NICK COLAS: Yes. I mean, we've had-- now, this is our third stimulus bill. We've seen more stimulus around this crisis than all the previous two or three or four combined. It's fascinating to see. The way the market is interpreting it is that this stimulus is going to end up in the revenue lines and in the profit lines of a lot of public companies, as consumers begin to spend that money.
And so the market's looking at that as saying basically 2021 earnings are a lock. We don't have to worry about 2021 at all. Usually in a cyclical recovery, you have to worry a lot, because the recoveries are choppy. That's really unique.
And I think one reason why you see a '22, '21 PE market here and no one seems to blink an eye, because we don't have to worry about the next four quarters of earnings. 2022 is a different story. But we'll cross that bridge when we get to it. It's super unusual to have an early cycle recovery with this high level of profitability and no risk to those profits.
YAHAIRA JACQUEZ: And that is because this is a pandemic fueled recession. Is that correct?

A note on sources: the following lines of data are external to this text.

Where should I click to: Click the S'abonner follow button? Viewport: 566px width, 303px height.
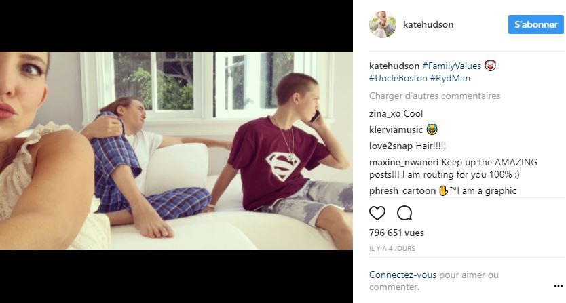click(535, 24)
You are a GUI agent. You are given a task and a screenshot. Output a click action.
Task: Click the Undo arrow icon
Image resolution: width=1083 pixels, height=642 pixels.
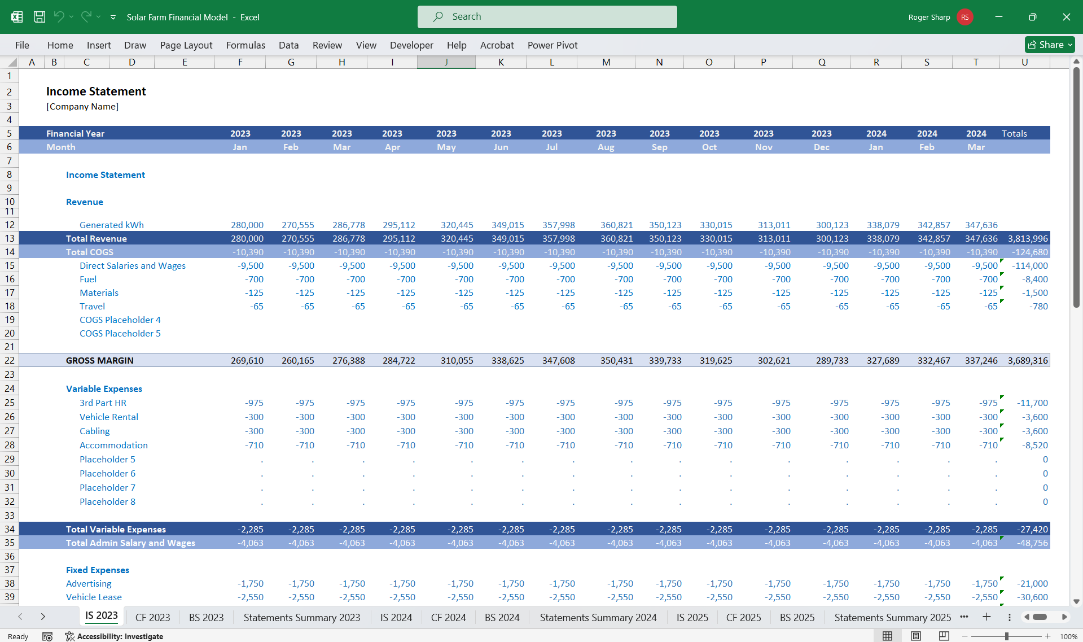[x=59, y=17]
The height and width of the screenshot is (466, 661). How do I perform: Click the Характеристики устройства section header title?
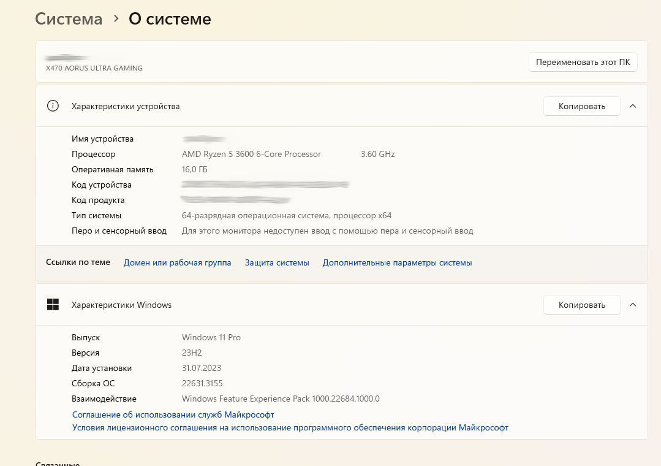pyautogui.click(x=126, y=106)
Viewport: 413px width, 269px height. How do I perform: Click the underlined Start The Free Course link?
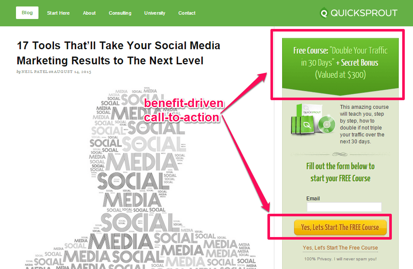click(340, 248)
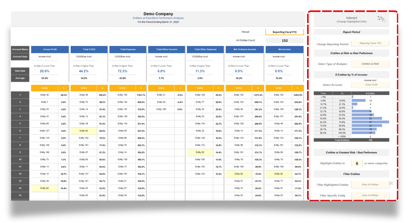Click the Net Income column header
The image size is (412, 223).
point(284,49)
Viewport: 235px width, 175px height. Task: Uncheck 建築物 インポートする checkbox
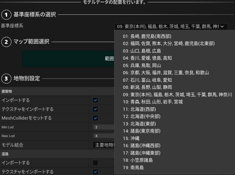point(95,100)
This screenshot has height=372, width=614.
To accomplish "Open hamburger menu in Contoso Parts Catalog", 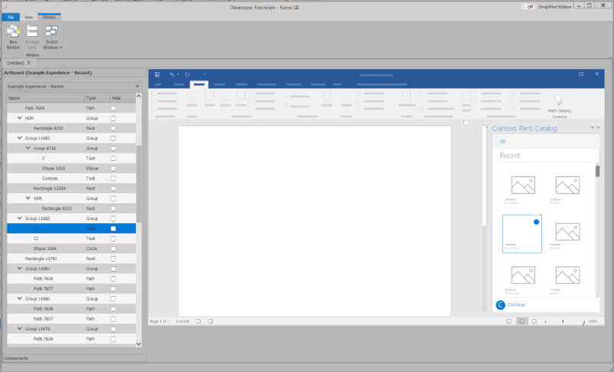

NICK COLAS: Yeah, exactly. There was a very common cause that we had to help the US economy, that people were being thrown out of work for no fault of their own. And it was the right thing to do. The sidebar to it is that it happens to generate a lot of corporate profitability, which is why the market is as resilient as it is.
YAHAIRA JACQUEZ: Nick, thank you so much for joining us and for giving us that historical perspective.
NICK COLAS: Thank you so much for having me.
YAHAIRA JACQUEZ: Thank you. I'm Yahaira Jacquez. And this is Reuters.